* **EXTRAHIERTER TEXT**:
_ _ _ _

Der Anteil progressiver Steuern an den Gesamtabgaben ist mit 31 Prozent (2005) in Deutschland besonders niedrig. Im Durchschnitt der 30 OECD-Staaten waren immerhin 41 Prozent aller Steuern und Abgaben progressiv, in der alten EU der 15 Mitgliedsstaaten ebenfalls 40 Prozent. Der große Unterschied resultiert aus dem hohen Anteil an Sozialabgaben, die Einkommensschwache in Deutschland besonders belasten. Alle höheren Einkommen werden zur Beitragsberechnung nicht herangezogen. Wer über besonders hohe Einkommen verfügt, kann sich diesem Solidarsystem sogar ganz entziehen. Deutschland liegt der jüngsten OECD-Untersuchung zufolge hinter Belgien und Ungarn unter den Industrieländern an der Spitze bei der Belastung von Bürgerinnen und Bürgern mit durchschnittlichen Einkommen. 52,2 Prozent des Lohns muß hier ein lediger Durchschnittsverdiener an Steuern und Sozialabgaben berappen. Dagegen werden Kapitaleinkommen in Deutschland im internationalen Vergleich nur niedrig belastet.

_ _ _ _

* **BEREITGESTELLTE ANGABEN**:
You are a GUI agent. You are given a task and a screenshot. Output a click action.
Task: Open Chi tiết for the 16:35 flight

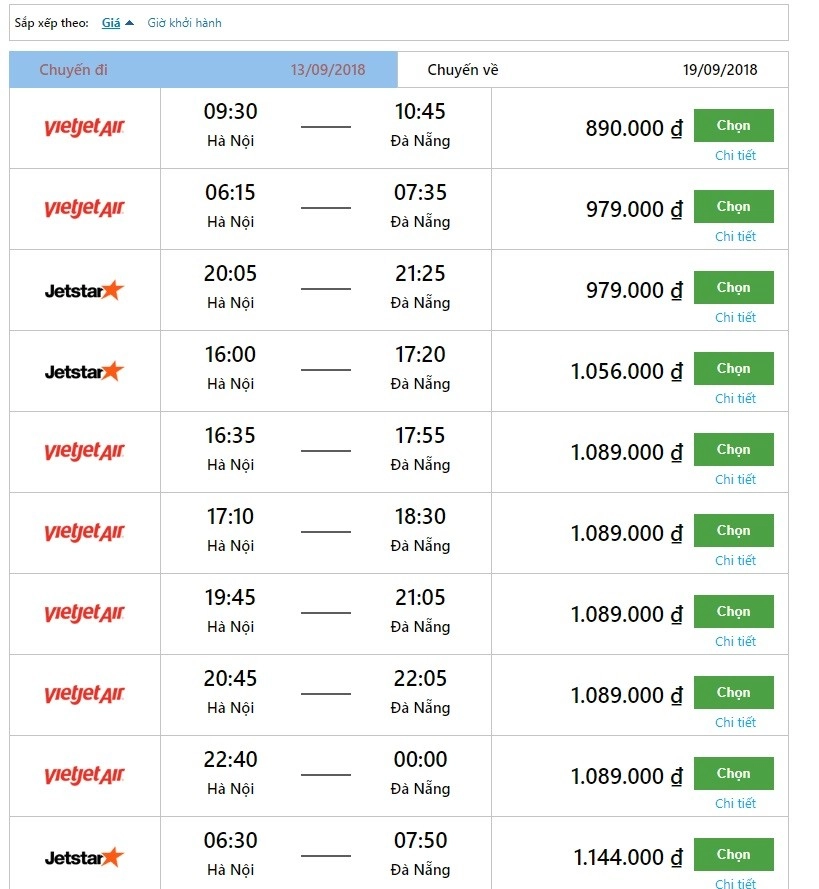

_ _ _ _

* **ZU BEARBEITENDE AUFGABE**:
Entnehmen Sie den Text über die Steuer- und Abgabenbelastung in Deutschland vollständig und geben Sie ihn Wort für Wort wieder. Stützen Sie sich ausschließlich auf den Text über die Steuer- und Abgabenbelastung in Deutschland.

* **ERGEBNIS DER AUFGABE**:
Der Anteil progressiver Steuern an den Gesamtabgaben ist mit 31 Prozent (2005) in Deutschland besonders niedrig. Im Durchschnitt der 30 OECD-Staaten waren immerhin 41 Prozent aller Steuern und Abgaben progressiv, in der alten EU der 15 Mitgliedsstaaten ebenfalls 40 Prozent. Der große Unterschied resultiert aus dem hohen Anteil an Sozialabgaben, die Einkommensschwache in Deutschland besonders belasten. Alle höheren Einkommen werden zur Beitragsberechnung nicht herangezogen. Wer über besonders hohe Einkommen verfügt, kann sich diesem Solidarsystem sogar ganz entziehen. Deutschland liegt der jüngsten OECD-Untersuchung zufolge hinter Belgien und Ungarn unter den Industrieländern an der Spitze bei der Belastung von Bürgerinnen und Bürgern mit durchschnittlichen Einkommen. 52,2 Prozent des Lohns muß hier ein lediger Durchschnittsverdiener an Steuern und Sozialabgaben berappen. Dagegen werden Kapitaleinkommen in Deutschland im internationalen Vergleich nur niedrig belastet.